I am thankful that I am in a location that gives me strength. How many people get power and comfort simply from the location in which they live? I keep sadness and lifely problems out of my blog as a general rule. After all, everyone has problems. Mine are certainly not the most tragic by any means. No one wants to read about sadness, as it is catching. I myself often insulate myself from other’s troubles as not having enough emotional energy to deal with them when I don’t have to. It’s a protective response. But this is also a place to put my thoughts and to reach out when I can make myself reach out to the general public. Did you know that puts me in a position of feeling vulnerable? That is not a condition I often allow myself to be in. It’s strange, but here I am, writing. And not only here, all over the place I am reaching out to my friends and support networks. So feel free to read or not, whatever you are able to do.
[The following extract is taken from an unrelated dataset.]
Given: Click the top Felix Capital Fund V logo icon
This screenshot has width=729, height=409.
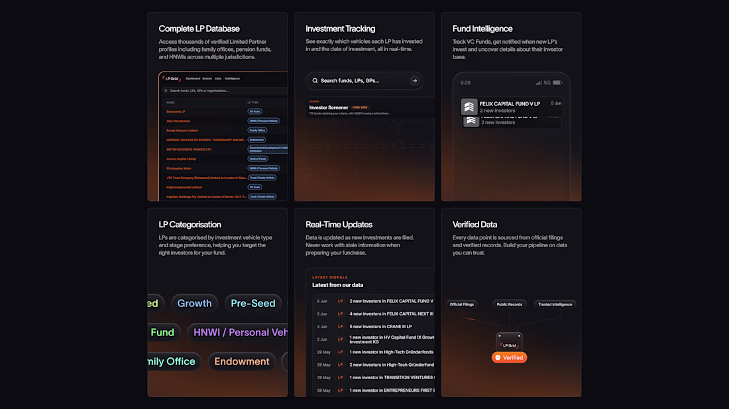Looking at the screenshot, I should [x=469, y=107].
As most of you know, well maybe not, my husband and I are permanently separated. We were together over 20 years and he is the loving father of my children. We had many good years together before things started going south. He is going through liver failure so I can’t say this was unexpected. It doesn’t make it any easier. Last week he was admitted to his local hospital. They drained 3.5 liters of fluid from his abdomen. To spare you all the details, this is a normal situation from liver failure. He has been home for a few days but not feeling well at all and in a lot of pain. His esophagus ruptured this morning. This is also pretty common in liver failure. They life flighted him to OKC (thank God). They did the TIPS procedure, repaired the tear. He is in a coma and has a 50/50 chance of surviving the next 24-48 hours. I talked to his ICU nurse earlier. A note about that: I really now have a great respect for ICU nurses. She gave me the information that I needed very matter of factually. The information itself was not reassuring, but she was. Just that she could say these words in such a normal tone of voice was a comfort. She wasn’t condescending at all or sappy either. She offered me as much information as she had as well as what I might expect in the upcoming days. I appreciated the straight talk. She didn’t ask me if I knew what I was asking when I asked for the numbers from his blood gases where even. How can you tell these things to someone and still be comforting? Now that is a unique skill.
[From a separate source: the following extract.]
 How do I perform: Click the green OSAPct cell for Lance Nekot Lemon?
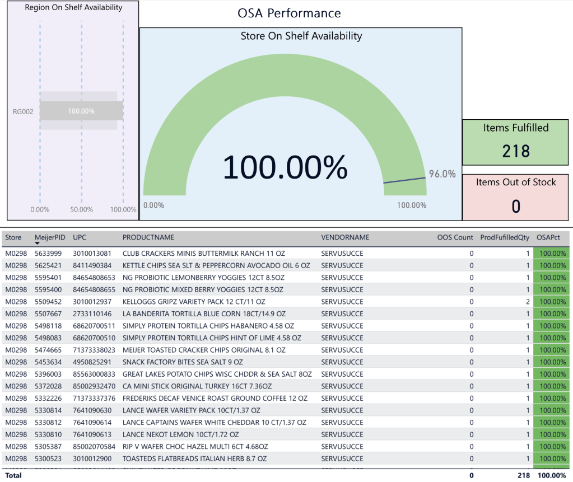coord(552,434)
They said he might have renal failure and the amount of ammonia in his brain is problematic. They can give him medicine for that though. They don’t know what his cognitive level will be if he survives. He lost almost 3 liters of blood so they had to give him a lot. They will do a CAT scan in the morning to check on his abdomen. These are also all common in this situation. That doesn’t mean it’s easier, just that it’s not a mystery.
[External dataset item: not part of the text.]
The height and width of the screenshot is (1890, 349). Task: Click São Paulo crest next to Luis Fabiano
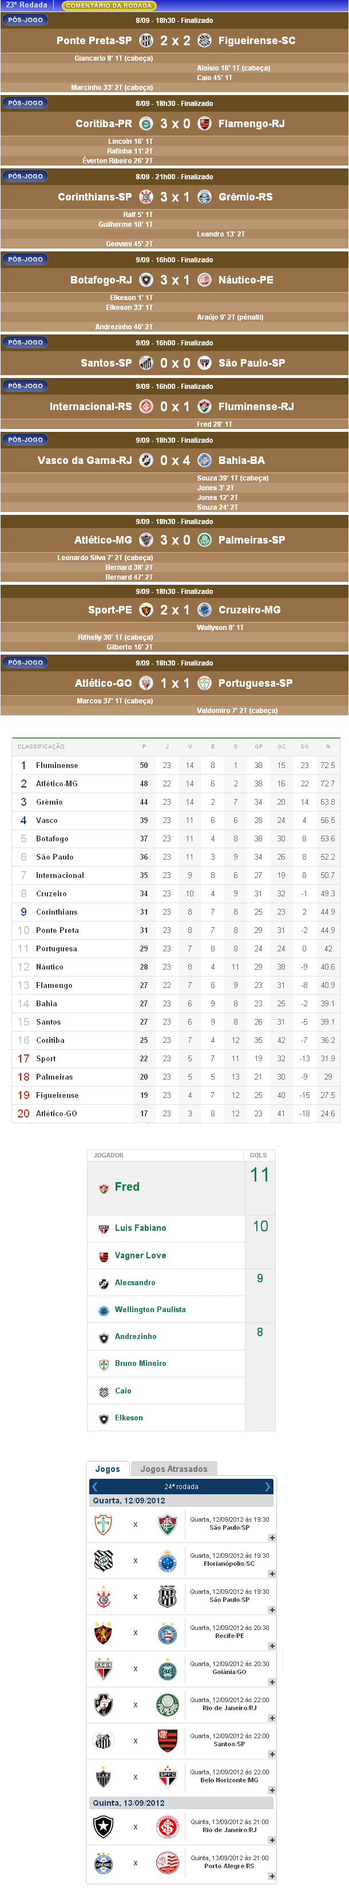[x=103, y=1229]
Jordan (13) didn’t want to go to school today so I didn’t make him of course. That is his normal reaction to stress. Home is comfort. Olivia (9) wanted to go to school which was fine for her of course. She loves school and the distraction and support she got there was good too. It really makes me wonder about gender differences.
So, that is all for now. We just have to wait and see. So if any of you would like to say a prayer, light a candle, or send out good thoughts to the universe, please feel free to do so on our behalf.